The detector units consist of hybrid gamma-ray and neutron sensitive crystal scintillators packaged in a plastic scintillator based anti-coincidence shield (ACS). The crystal scintillators, a combination of LaBr3 and CLLBC, are partially wrapped in Gd foil and allow for gamma-ray detection in the range of 100keV – 8MeV with a spectral resolution of about 4% at 662keV, as well as thermal and epithermal neutrons. The ACS vetoes events caused by high energetic charged particles, improving the signal-to-noise ratio of the spectrum. However, the number of events rejected within a given integration time will indicate solar activity.
The scintillators are read out by Silicon Photomultipliers (SiPMs) attached to application specific read-out ICs, the IDEAS IDE3380, and data handling electronics, providing a histogram of gamma-equivalent energies and count rates.

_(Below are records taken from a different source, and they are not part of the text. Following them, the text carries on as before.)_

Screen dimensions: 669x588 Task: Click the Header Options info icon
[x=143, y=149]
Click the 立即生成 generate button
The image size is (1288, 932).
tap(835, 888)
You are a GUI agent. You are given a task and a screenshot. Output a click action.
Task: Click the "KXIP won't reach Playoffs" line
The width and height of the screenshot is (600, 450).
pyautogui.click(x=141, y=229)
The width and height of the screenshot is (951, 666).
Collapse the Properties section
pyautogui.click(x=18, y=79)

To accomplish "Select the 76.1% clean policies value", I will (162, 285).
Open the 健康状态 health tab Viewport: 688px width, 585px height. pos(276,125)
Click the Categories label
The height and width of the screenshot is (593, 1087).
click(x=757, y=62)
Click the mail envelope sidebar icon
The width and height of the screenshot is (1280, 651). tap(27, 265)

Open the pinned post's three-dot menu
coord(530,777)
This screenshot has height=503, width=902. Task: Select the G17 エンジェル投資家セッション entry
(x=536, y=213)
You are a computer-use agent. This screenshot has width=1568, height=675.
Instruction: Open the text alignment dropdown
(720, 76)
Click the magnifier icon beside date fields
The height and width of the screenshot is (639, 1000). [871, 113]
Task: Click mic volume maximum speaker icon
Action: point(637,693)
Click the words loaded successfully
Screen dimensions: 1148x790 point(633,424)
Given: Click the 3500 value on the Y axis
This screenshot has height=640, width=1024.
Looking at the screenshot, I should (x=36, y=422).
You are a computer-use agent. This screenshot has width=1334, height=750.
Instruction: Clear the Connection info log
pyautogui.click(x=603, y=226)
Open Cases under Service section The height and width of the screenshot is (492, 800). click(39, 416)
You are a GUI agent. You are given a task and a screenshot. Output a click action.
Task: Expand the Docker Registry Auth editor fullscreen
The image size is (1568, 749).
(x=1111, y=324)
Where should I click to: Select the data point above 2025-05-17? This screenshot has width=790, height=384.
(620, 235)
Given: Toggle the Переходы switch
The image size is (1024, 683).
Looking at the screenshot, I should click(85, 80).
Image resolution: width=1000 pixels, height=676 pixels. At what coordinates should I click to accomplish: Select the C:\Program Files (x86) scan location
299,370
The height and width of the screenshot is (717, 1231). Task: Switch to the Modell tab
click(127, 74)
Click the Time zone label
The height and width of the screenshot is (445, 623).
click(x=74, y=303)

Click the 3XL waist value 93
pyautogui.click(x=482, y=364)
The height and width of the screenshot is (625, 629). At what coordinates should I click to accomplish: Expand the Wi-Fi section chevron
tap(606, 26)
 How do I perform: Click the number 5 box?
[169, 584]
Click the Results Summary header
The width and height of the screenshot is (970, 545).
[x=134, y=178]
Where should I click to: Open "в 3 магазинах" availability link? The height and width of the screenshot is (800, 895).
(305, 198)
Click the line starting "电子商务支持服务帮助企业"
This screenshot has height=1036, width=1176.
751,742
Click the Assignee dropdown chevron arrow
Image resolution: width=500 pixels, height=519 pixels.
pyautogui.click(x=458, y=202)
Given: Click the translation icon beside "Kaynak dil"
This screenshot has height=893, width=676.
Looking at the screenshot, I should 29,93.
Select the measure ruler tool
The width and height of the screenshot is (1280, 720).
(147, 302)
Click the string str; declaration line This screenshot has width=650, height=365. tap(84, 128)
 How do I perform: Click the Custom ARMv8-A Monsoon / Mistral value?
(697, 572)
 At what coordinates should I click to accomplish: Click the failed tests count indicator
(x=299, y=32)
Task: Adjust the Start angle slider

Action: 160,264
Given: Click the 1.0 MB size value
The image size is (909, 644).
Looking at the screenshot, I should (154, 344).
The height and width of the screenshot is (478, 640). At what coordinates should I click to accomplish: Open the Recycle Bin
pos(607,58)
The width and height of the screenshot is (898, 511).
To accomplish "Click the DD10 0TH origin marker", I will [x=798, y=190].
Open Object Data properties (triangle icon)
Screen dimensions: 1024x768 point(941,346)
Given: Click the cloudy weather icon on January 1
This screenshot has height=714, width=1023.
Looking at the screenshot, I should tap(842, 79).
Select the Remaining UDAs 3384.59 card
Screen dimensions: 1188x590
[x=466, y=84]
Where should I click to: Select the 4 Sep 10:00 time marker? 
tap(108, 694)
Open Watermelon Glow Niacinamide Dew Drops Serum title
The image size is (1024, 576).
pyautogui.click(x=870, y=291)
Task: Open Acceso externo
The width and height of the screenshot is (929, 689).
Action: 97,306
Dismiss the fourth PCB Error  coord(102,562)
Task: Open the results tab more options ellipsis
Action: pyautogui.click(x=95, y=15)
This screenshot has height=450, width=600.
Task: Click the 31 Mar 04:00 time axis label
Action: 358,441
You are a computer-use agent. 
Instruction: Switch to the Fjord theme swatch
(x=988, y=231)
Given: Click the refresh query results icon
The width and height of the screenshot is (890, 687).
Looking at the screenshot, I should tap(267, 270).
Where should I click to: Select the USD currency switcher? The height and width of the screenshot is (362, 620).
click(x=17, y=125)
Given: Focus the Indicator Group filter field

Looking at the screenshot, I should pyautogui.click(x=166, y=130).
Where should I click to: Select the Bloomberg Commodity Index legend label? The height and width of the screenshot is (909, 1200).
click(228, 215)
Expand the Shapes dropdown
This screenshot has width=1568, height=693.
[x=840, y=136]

The SER3NE mission just concluded MDR with the mission and instrument requirements defined and the GRiNS instrument design proposed. A laboratory demonstrator of the GRiNS instrument with an CLLBC scintillator, SiPM arrays and IDE3380 based readout delivers promising results: demonstrating neutron and gamma-ray separation capabilities and spectral resolutions of better than 4.5% at 662keV. The details of the GRiNS instrument design, as well as an engineering model, is in planning.
Acknowledgement: The SER3NE pre-Phase-A study was financed by the ESA within the Terra Novae E3P programme.